EXERCISE GOAL: Copy only those lines which run from the line containing "The width and" to the end of the entries below, both inclusive, exactly as written and with no pictures.

INFORMATION SUPPLIED:
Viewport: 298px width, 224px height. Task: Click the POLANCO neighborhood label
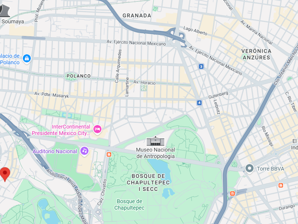coord(78,76)
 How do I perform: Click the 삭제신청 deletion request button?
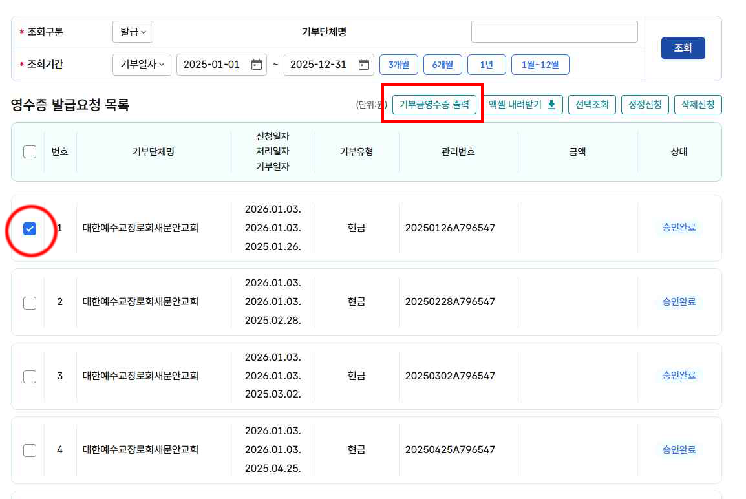point(698,105)
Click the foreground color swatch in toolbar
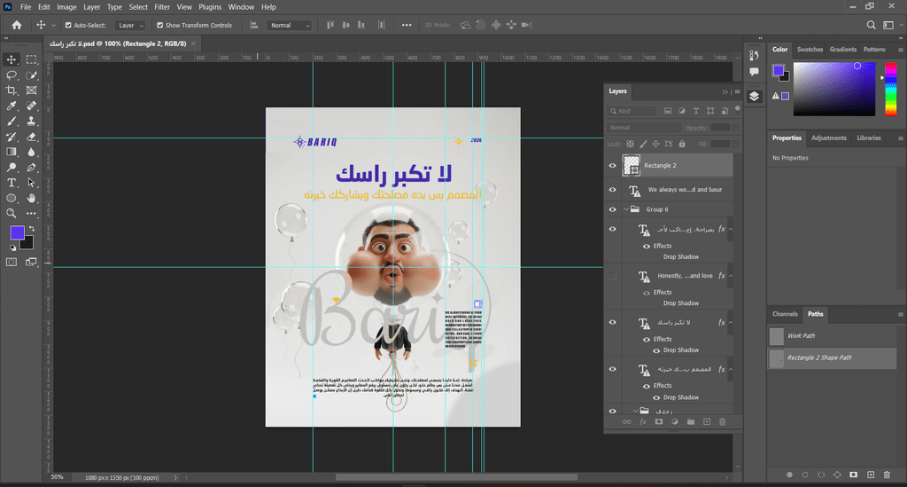Viewport: 907px width, 487px height. pyautogui.click(x=17, y=232)
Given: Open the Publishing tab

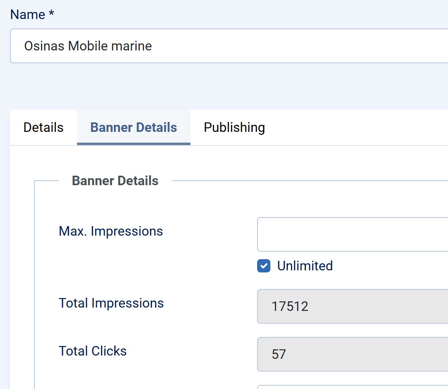Looking at the screenshot, I should point(234,127).
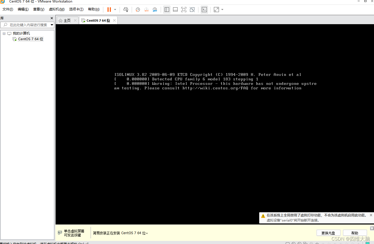
Task: Send Ctrl+Alt+Del to the guest
Action: [x=126, y=9]

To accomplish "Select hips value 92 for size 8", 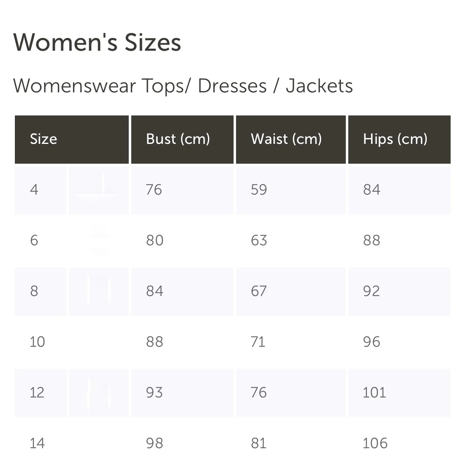I will coord(371,291).
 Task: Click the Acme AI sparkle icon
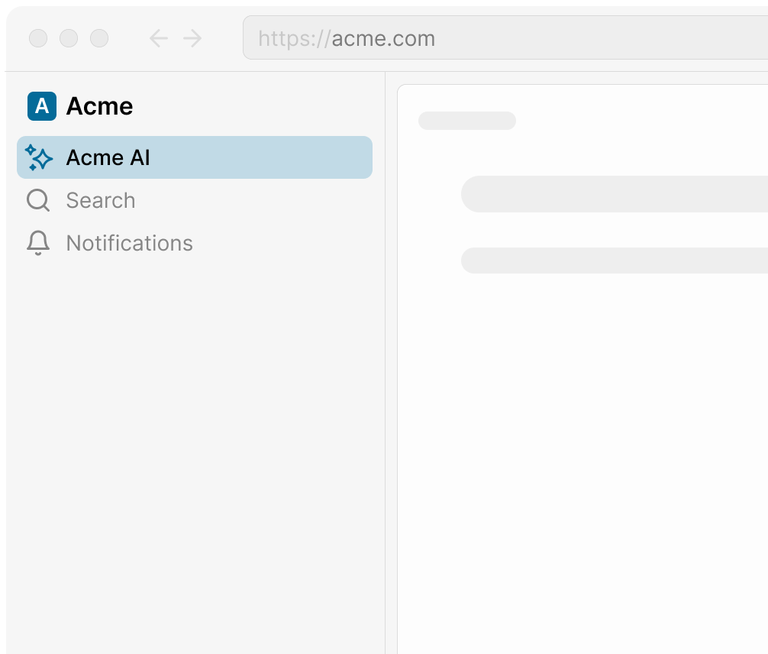pyautogui.click(x=39, y=157)
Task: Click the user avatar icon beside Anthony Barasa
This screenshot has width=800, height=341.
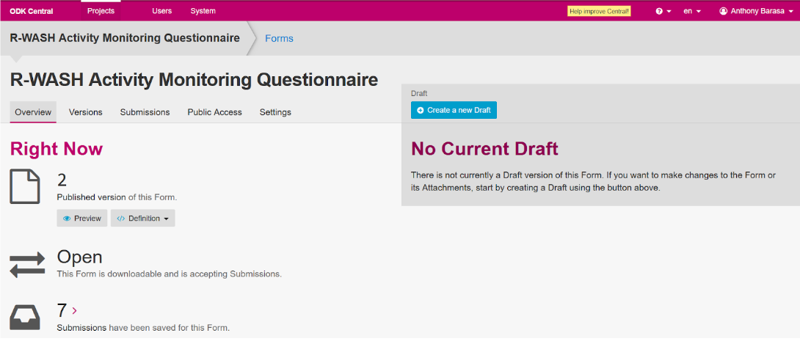Action: [x=723, y=11]
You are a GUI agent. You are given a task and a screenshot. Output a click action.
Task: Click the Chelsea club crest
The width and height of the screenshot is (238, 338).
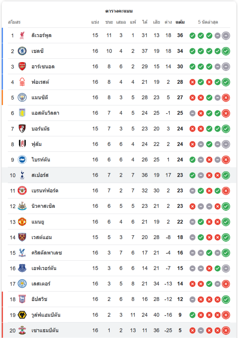[x=22, y=51]
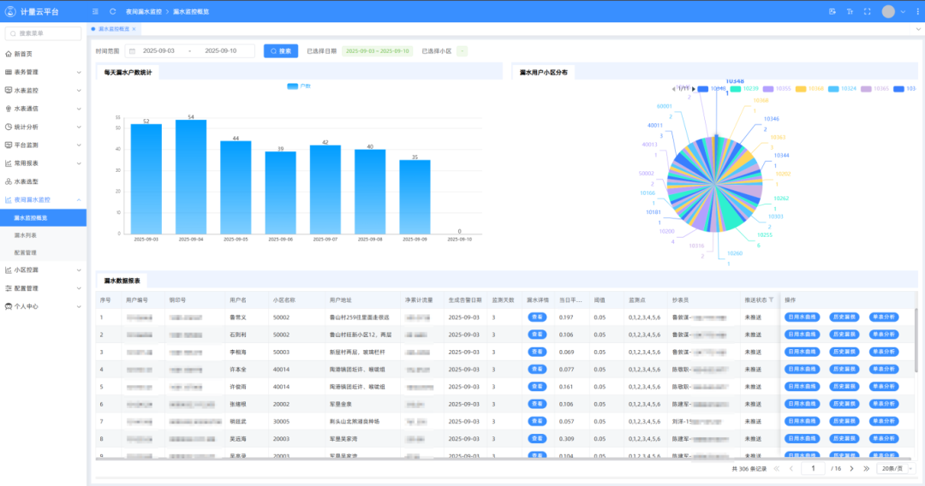925x486 pixels.
Task: Open the user avatar dropdown arrow
Action: click(903, 11)
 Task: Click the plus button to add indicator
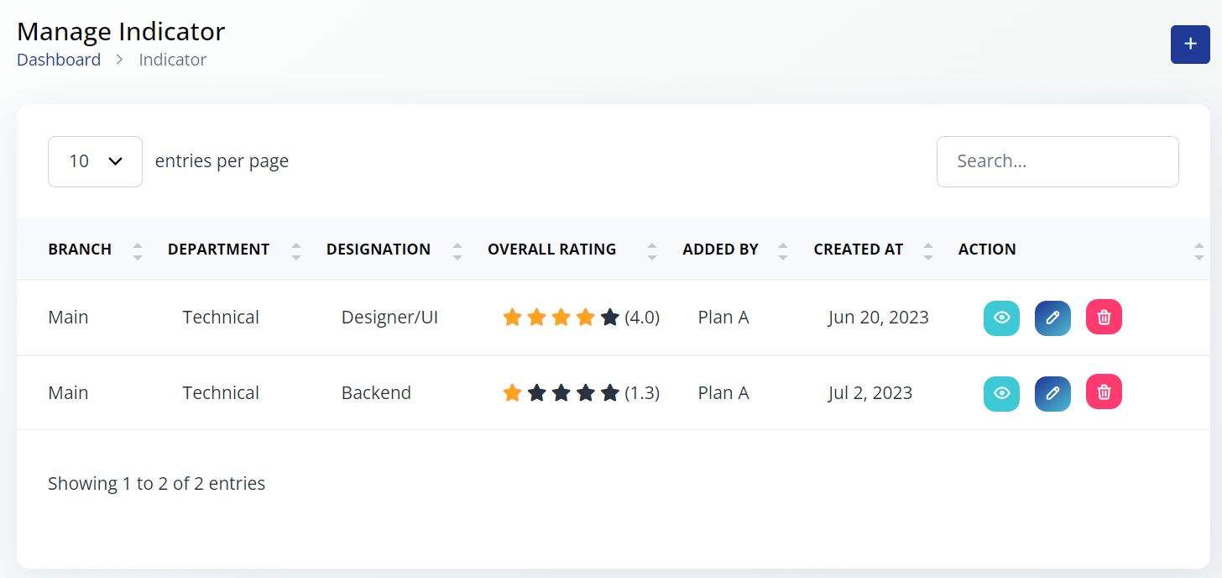(x=1190, y=45)
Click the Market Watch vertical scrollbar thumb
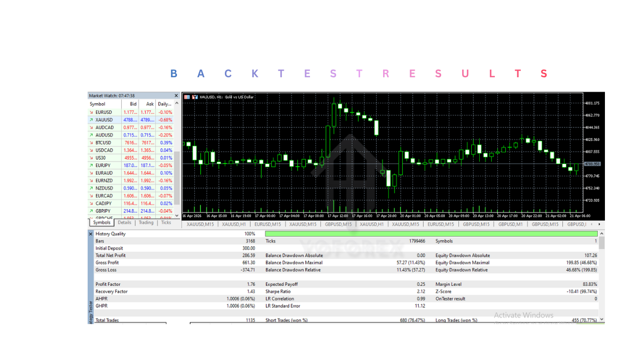The height and width of the screenshot is (361, 641). 176,178
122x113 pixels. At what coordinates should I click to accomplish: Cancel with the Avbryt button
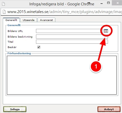click(x=109, y=109)
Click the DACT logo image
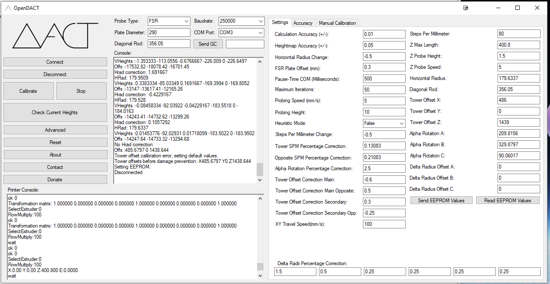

REPLY TO THE TASK:
The width and height of the screenshot is (238, 338).
[x=22, y=51]
925x486 pixels.
Task: Open the user avatar dropdown arrow
Action: click(903, 11)
 Task: Click the plus button to add indicator
(x=1190, y=45)
Click the Market Watch vertical scrollbar thumb
The height and width of the screenshot is (361, 641). 176,178
122x113 pixels. At what coordinates should I click to accomplish: Cancel with the Avbryt button
click(x=109, y=109)
Click the DACT logo image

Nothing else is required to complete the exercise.